Published by Anonymous for in Housing and also in Finance, Regulation

UK tenants' 5bn deposit mountain losing out on potential 95m in interest UK tenants' 5bn deposit mountain losing out on potential 95m in interest

Image: Money via Shutterstock

The UK's residential tenants are missing out on up to £95 million in interest on the collective £5 billion in deposits held by the country's landlords, campaign group Generation Rent (GR) has claimed.

And GR says that tenants can earn interest on the cash: by turning their deposits into a new type of savings account.

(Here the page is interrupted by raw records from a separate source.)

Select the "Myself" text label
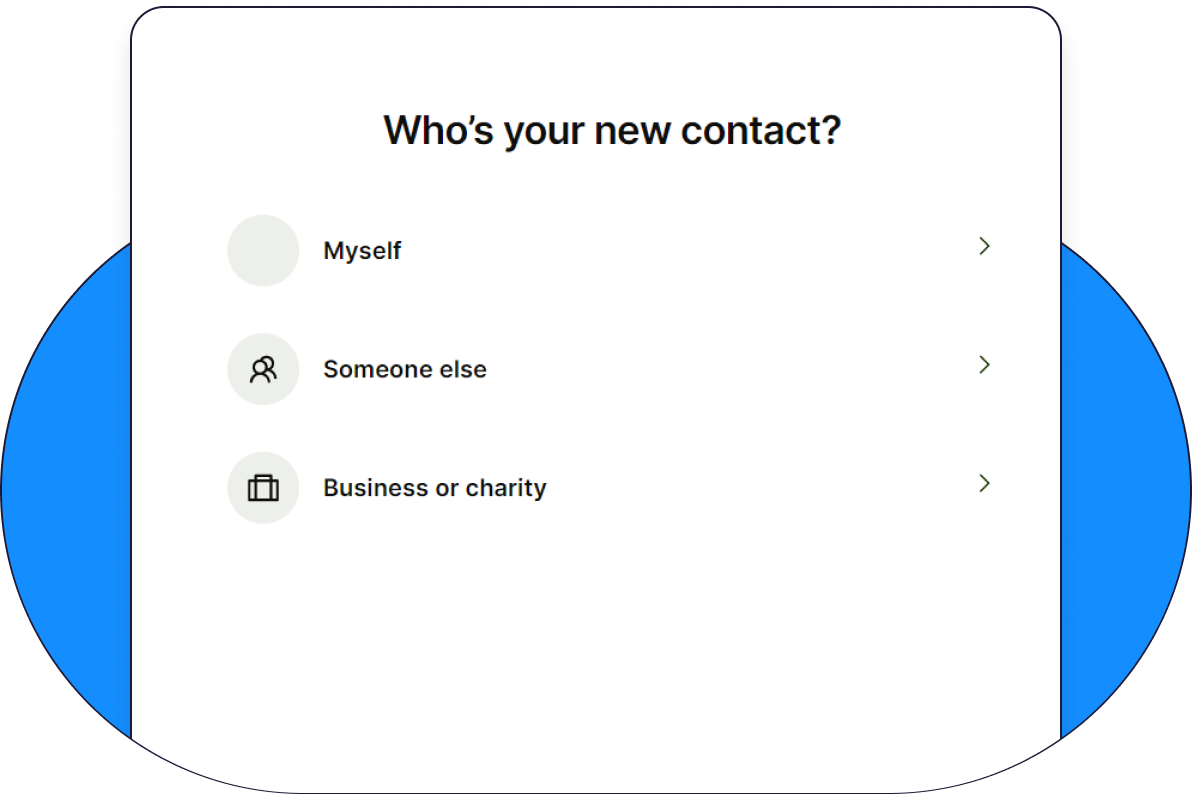Viewport: 1192px width, 794px height. pyautogui.click(x=362, y=251)
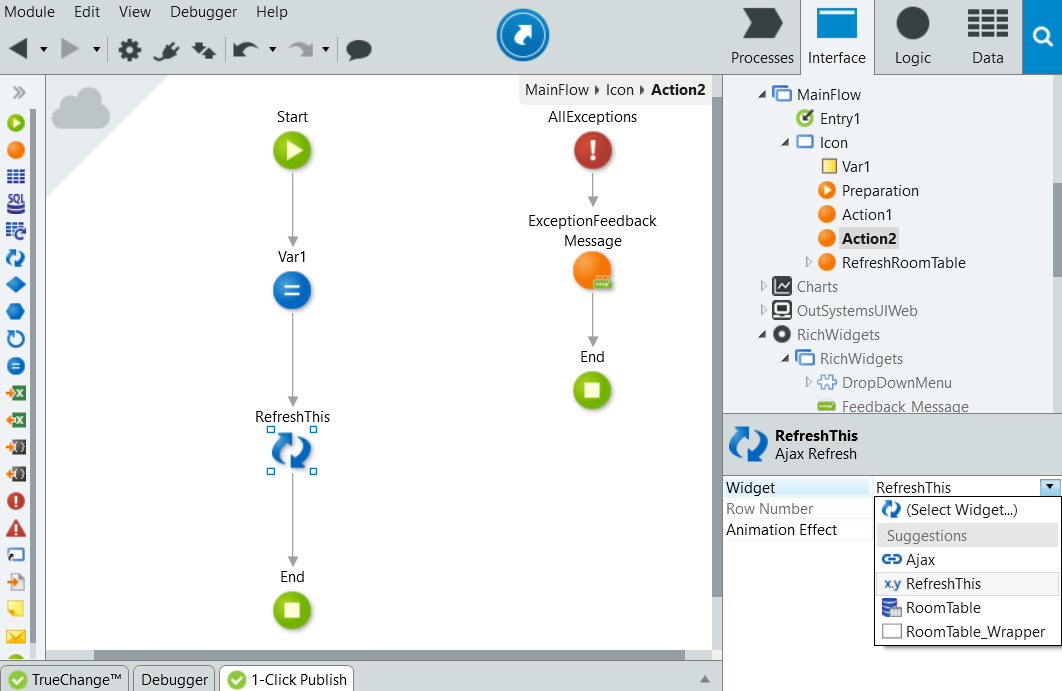Choose RoomTable_Wrapper from suggestions list
This screenshot has width=1062, height=691.
[x=975, y=632]
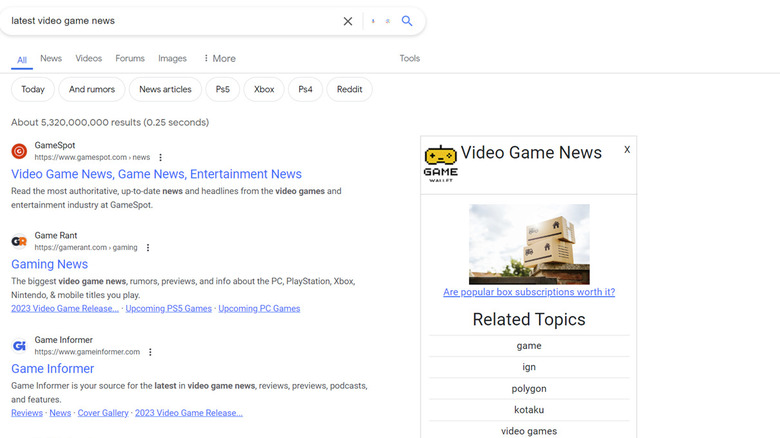This screenshot has width=780, height=438.
Task: Clear the search query with the X icon
Action: pyautogui.click(x=348, y=21)
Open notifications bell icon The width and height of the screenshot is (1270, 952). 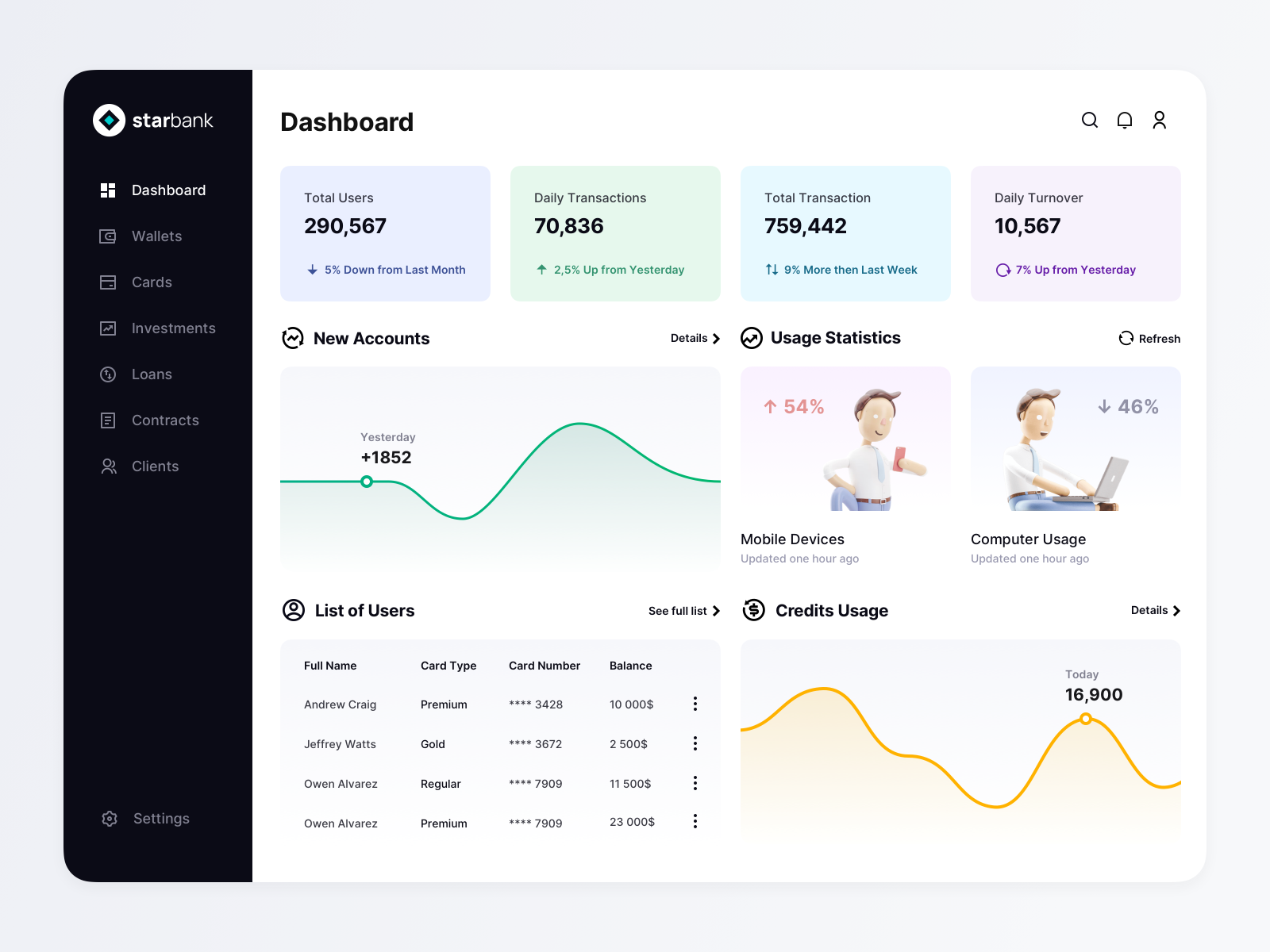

As part of a consultation it is currently running, GR has also highlighted the following issues with the deposit system that it believes need urgent reform:

• Some deposit disputes can take months to resolve so GR is calling for more tenant-friendly arbitration processes.
• With many landlords still keeping tenants’ deposits in their bank accounts, which "enables the unscrupulous to misuse the funds", GR is calling on deposit protection schemes to close these loopholes.
• With tenants struggling to raise the money needed to rent a home, GR is proposing a bond scheme which will reduce the initial cost.

GR's calls follow the emergence of another scandal around a criminal letting agent that fraudulently used renters’ money that was ‘protected’ under an insurance-based scheme.

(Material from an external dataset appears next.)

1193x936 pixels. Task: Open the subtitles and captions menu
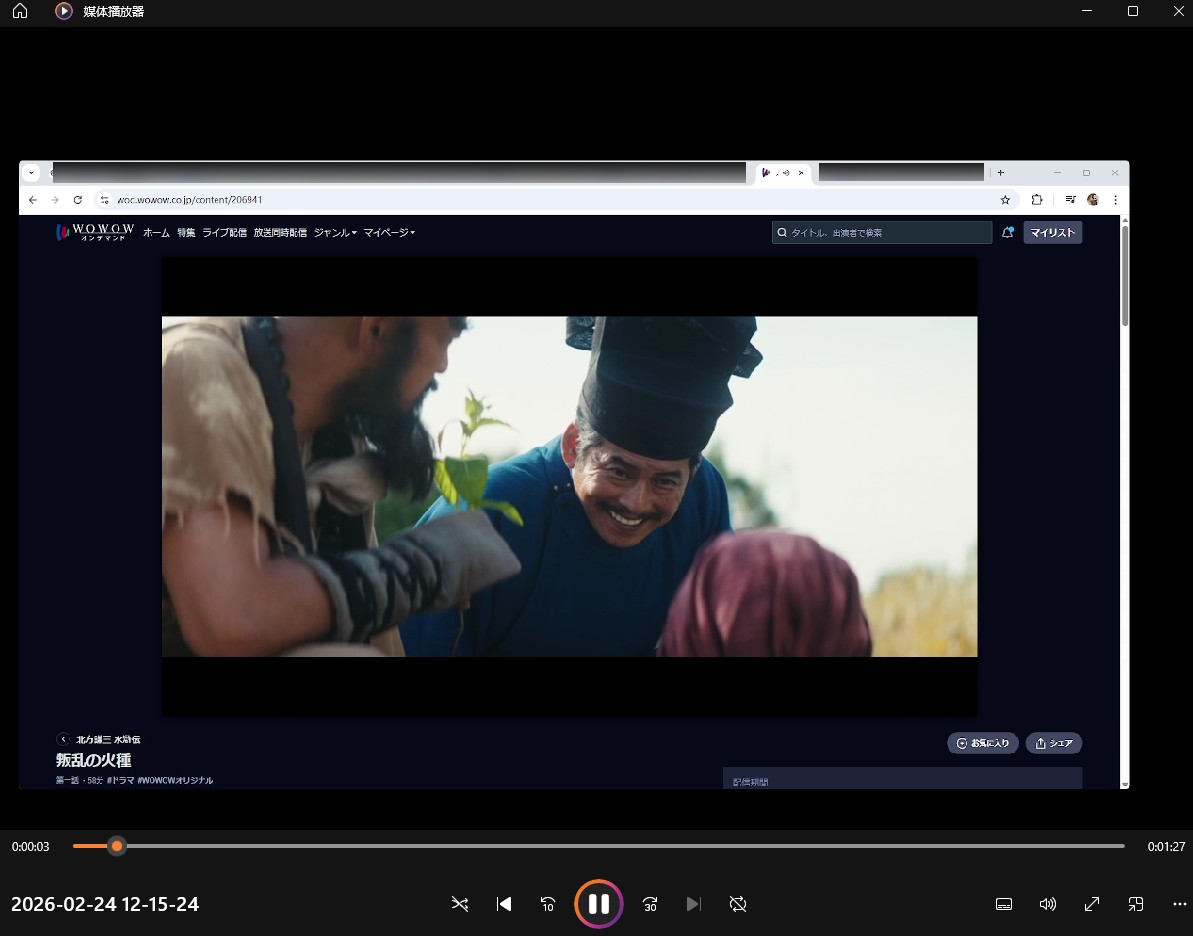point(1004,904)
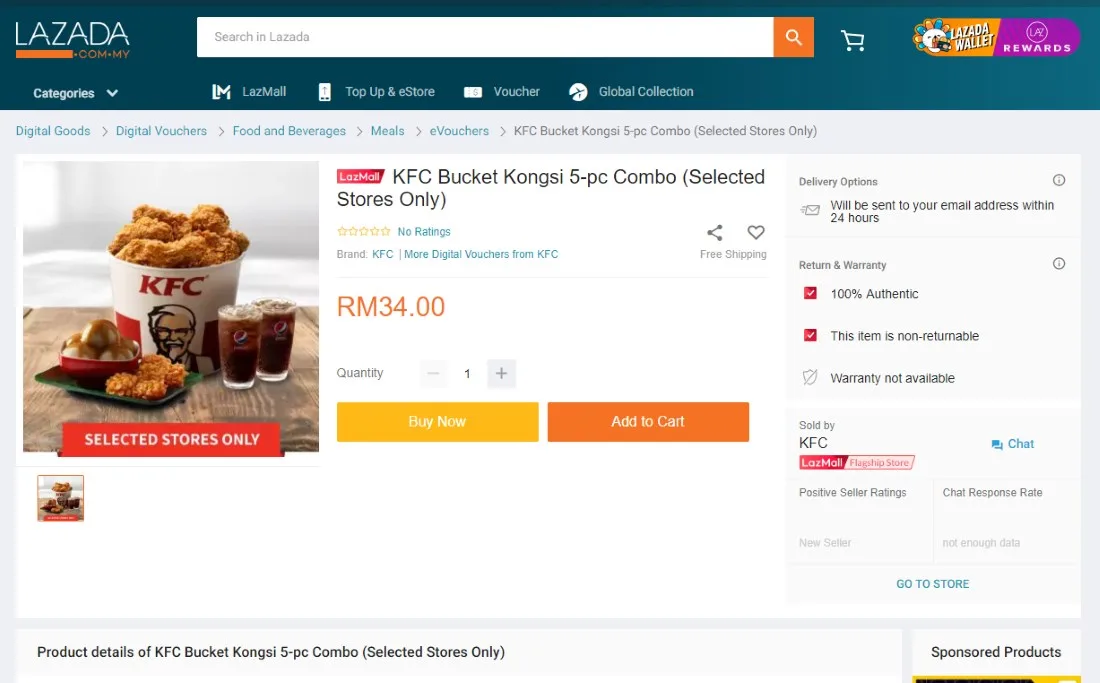The image size is (1100, 683).
Task: Click the Return & Warranty info icon
Action: [x=1059, y=264]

Agency Masella Coupe took £304,000 of tenants’ deposits from an account protected by insurance-based scheme MyDeposits, using the money for other purposes when they needed it over a two-year period (2009-2011).

Although the account was subject to audits from MyDeposits, the agents were able to cover themselves by depositing cheques they knew would not be honoured.

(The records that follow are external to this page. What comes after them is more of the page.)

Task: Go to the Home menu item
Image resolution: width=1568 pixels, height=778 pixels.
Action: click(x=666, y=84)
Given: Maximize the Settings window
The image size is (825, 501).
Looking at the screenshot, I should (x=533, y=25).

This allowed the bank account to briefly show the required figures required to pass the MyDeposits audits, after which the cheques eventually bounced.

Though the agents have since been prosecuted – and MyDeposits’ auditing eventually brought the fraud to light - GR says the case shows the "inherent problem" with protection schemes that allow letting agencies to hold deposits as though it were their own money, leaving the cash "exposed to unscrupulous individuals and organisations".

GR is inviting renters, landlords, housing groups and those interested in improving policy in this area for comments about the ideas outlined in the consultation and any other suggestions, before putting final proposals to the government.

Alex Hilton, GR director, said: “Tenancy deposit protection has helped renters but schemes and landlords still fail to treat deposits as the tenants’ money. We’re talking significant sums of money which are difficult for renters to come by, so getting it back at the end of a tenancy must be reliable and quick, to stop devastating spirals of debt.

“The cavalier attitude to tenants’ money is why we see rogue landlords and agents using it to fund their cashflow. It is good to see that the Masella Coupe case resulted in a conviction, but the agents escaped jail and there is nothing stopping them setting up another agency.”